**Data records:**
------------------------------------------------

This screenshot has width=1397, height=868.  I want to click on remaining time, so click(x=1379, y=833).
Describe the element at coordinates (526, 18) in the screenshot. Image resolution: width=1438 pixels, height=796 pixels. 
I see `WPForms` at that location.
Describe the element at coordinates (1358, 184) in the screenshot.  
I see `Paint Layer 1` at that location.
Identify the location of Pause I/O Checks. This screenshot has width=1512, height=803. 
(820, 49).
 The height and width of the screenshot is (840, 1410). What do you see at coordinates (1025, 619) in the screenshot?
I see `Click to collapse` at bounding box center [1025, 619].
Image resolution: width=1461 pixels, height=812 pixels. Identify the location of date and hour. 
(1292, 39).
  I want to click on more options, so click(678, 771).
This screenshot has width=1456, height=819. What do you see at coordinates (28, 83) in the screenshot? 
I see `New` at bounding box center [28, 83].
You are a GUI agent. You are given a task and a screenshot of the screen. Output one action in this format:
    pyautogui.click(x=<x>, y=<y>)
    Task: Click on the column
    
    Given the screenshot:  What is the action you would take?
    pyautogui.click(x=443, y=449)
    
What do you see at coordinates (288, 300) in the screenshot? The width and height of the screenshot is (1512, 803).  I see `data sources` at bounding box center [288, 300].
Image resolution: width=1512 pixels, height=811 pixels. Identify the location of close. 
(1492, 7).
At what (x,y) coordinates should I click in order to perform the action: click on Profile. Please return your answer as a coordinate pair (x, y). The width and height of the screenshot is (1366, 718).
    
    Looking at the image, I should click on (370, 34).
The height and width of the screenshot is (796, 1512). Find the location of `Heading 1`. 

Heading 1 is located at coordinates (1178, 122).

------------------------------------------------

**Description of the task:** Output everything in the listing from the line containing "The height and width of the screenshot is (796, 1512)." down to the end of the listing, character for character.

**Exercise answer:**
The height and width of the screenshot is (796, 1512). Find the location of `Heading 1`. 

Heading 1 is located at coordinates (1178, 122).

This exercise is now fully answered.